DATA LISTING:
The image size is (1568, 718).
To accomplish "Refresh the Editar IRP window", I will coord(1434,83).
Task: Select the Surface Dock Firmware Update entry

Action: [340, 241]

---

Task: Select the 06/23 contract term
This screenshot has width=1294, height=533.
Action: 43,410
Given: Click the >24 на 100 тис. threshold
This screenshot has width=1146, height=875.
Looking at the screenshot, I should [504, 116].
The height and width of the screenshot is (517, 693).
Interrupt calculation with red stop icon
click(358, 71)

EXERCISE DESCRIPTION:
Print the rows exactly as they appear, starting with the line containing "Task: Select the 06/23 contract term" and ending with the line containing "Looking at the", both included.

EXERCISE ANSWER:
Task: Select the 06/23 contract term
This screenshot has width=1294, height=533.
Action: 43,410
Given: Click the >24 на 100 тис. threshold
This screenshot has width=1146, height=875.
Looking at the screenshot, I should [504, 116].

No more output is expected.